Parse file [model-descr512.pb] with binary format successfully.
TensorflowEmitter has not supported operator [_copy].
id
Target network code snippet is saved as [tf_resnet50.py].

but when i convert models from IR to Tensorflow model,i met the below error:

(python3) andy@andy:~/DISK-DATA/datasets/insightface/resnet-r50-am-lfw/model-r50-am-lfw$ python -m mmdnn.conversion.examples.tensorflow.imagenet_test -n tf_resnet50.py -w model-descr512.npy --dump tf_resnet152.ckpt
Traceback (most recent call last):
  File "/usr/lib/python3.6/runpy.py", line 193, in _run_module_as_main
    "__main__", mod_spec)
  File "/usr/lib/python3.6/runpy.py", line 85, in _run_code
    exec(code, run_globals)
  File "/home/andy/python3/lib/python3.6/site-packages/mmdnn/conversion/examples/tensorflow/imagenet_test.py", line 71, in <module>
    tester = TestTF()
  File "/home/andy/python3/lib/python3.6/site-packages/mmdnn/conversion/examples/tensorflow/imagenet_test.py", line 20, in __init__
    self.input, self.model = self.MainModel.KitModel(self.args.w)
  File "/home/andy/DISK-DATA/datasets/insightface/resnet-r50-am-lfw/model-r50-am-lfw/tf_resnet50.py", line 26, in KitModel
    _minusscalar0_second = tf.constant(__weights_dict['_minusscalar0_second']['value'], name='_minusscalar0_second')
  File "/home/andy/python3/lib/python3.6/site-packages/tensorflow/python/framework/constant_op.py", line 220, in constant
    name=name).outputs[0]
  File "/home/andy/python3/lib/python3.6/site-packages/tensorflow/python/framework/ops.py", line 3271, in create_op
    op_def=op_def)
  File "/home/andy/python3/lib/python3.6/site-packages/tensorflow/python/framework/ops.py", line 1589, in __init__
    raise ValueError("'%s' is not a valid node name" % node_def.name)
ValueError: '_minusscalar0_second' is not a valid node name

for resolve the raise error, then i modified the tf_resnet50.py:

_minusscalar0_second = tf.constant(__weights_dict['_minusscalar0_second']['value'], name='_minusscalar0_second')
_mulscalar0_second = tf.constant(__weights_dict['_mulscalar0_second']['value'], name='_mulscalar0_second')

to

_minusscalar0_second = tf.constant(__weights_dict['_minusscalar0_second']['value'], name='const_minusscalar0_second')
_mulscalar0_second = tf.constant(__weights_dict['_mulscalar0_second']['value'], name='const_mulscalar0_second')

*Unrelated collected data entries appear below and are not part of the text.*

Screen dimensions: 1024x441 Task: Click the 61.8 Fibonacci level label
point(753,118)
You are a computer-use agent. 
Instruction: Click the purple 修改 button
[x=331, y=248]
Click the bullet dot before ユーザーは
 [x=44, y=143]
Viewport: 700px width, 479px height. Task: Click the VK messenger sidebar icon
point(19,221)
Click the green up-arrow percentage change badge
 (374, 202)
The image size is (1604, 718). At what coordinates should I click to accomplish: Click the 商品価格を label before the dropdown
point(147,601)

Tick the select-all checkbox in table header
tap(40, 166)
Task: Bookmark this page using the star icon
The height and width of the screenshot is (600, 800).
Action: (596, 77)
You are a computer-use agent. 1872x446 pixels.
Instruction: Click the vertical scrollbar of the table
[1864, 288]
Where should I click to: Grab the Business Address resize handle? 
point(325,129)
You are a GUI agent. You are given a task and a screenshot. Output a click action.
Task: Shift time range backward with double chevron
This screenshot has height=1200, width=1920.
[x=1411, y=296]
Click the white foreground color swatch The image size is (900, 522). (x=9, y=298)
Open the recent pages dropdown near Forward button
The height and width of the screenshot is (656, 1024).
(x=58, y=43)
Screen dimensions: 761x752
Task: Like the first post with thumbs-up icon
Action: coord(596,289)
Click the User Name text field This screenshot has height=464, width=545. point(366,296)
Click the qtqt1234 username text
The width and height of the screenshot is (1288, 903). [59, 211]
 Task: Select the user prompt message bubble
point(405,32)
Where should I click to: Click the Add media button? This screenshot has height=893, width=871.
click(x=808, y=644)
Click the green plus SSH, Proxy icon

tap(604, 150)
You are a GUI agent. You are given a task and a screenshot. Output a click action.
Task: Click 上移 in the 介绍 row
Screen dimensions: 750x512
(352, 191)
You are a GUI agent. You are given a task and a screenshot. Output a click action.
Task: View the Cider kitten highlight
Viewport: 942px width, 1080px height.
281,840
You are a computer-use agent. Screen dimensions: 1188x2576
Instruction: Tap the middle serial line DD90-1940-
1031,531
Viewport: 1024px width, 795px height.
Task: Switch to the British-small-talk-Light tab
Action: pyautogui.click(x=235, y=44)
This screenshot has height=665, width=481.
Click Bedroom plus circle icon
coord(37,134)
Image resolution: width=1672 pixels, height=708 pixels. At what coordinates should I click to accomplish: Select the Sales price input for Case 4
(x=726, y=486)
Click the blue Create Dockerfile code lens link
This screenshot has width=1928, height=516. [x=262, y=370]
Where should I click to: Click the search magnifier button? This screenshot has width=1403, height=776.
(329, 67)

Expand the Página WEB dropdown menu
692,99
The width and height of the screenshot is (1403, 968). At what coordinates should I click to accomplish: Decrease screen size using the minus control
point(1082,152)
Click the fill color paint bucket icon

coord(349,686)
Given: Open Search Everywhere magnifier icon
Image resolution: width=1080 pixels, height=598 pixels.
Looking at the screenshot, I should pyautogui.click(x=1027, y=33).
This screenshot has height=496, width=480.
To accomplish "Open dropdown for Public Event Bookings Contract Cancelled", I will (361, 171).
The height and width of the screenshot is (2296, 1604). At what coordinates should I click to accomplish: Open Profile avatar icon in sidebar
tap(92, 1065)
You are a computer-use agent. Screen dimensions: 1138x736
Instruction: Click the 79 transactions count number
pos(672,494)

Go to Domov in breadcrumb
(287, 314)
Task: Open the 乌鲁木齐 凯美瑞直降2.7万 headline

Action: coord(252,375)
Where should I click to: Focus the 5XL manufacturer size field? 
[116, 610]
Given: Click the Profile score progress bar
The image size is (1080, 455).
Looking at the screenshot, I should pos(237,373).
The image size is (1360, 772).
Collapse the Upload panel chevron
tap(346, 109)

that help to fix the raise ValueError,but another error raise,like that:

(python3) andy@andy:~/DISK-DATA/datasets/insightface/resnet-r50-am-lfw/model-r50-am-lfw$ python -m mmdnn.conversion.examples.tensorflow.imagenet_test -n tf_resnet50.py -w model-descr512.npy --dump tf_resnet152.ckpt
Traceback (most recent call last):
  File "/usr/lib/python3.6/runpy.py", line 193, in _run_module_as_main
    "__main__", mod_spec)
  File "/usr/lib/python3.6/runpy.py", line 85, in _run_code
    exec(code, run_globals)
  File "/home/andy/python3/lib/python3.6/site-packages/mmdnn/conversion/examples/tensorflow/imagenet_test.py", line 71, in <module>
    tester = TestTF()
  File "/home/andy/python3/lib/python3.6/site-packages/mmdnn/conversion/examples/tensorflow/imagenet_test.py", line 20, in __init__
    self.input, self.model = self.MainModel.KitModel(self.args.w)
  File "/home/andy/DISK-DATA/datasets/insightface/resnet-r50-am-lfw/model-r50-am-lfw/tf_resnet50.py", line 28, in KitModel
    minusscalar0    = id - _minusscalar0_second
  File "/home/andy/python3/lib/python3.6/site-packages/tensorflow/python/ops/math_ops.py", line 949, in r_binary_op_wrapper
    x = ops.convert_to_tensor(x, dtype=y.dtype.base_dtype, name="x")
  File "/home/andy/python3/lib/python3.6/site-packages/tensorflow/python/framework/ops.py", line 946, in convert_to_tensor
    as_ref=False)
  File "/home/andy/python3/lib/python3.6/site-packages/tensorflow/python/framework/ops.py", line 1036, in internal_convert_to_tensor
    ret = conversion_func(value, dtype=dtype, name=name, as_ref=as_ref)
  File "/home/andy/python3/lib/python3.6/site-packages/tensorflow/python/framework/constant_op.py", line 235, in _constant_tensor_conversion_function
    return constant(v, dtype=dtype, name=name)
  File "/home/andy/python3/lib/python3.6/site-packages/tensorflow/python/framework/constant_op.py", line 214, in constant
    value, dtype=dtype, shape=shape, verify_shape=verify_shape))
  File "/home/andy/python3/lib/python3.6/site-packages/tensorflow/python/framework/tensor_util.py", line 433, in make_tensor_proto
    _AssertCompatible(values, dtype)
  File "/home/andy/python3/lib/python3.6/site-packages/tensorflow/python/framework/tensor_util.py", line 344, in _AssertCompatible
    (dtype.name, repr(mismatch), type(mismatch).__name__))
TypeError: Expected float32, got <built-in function id> of type 'builtin_function_or_method' instead.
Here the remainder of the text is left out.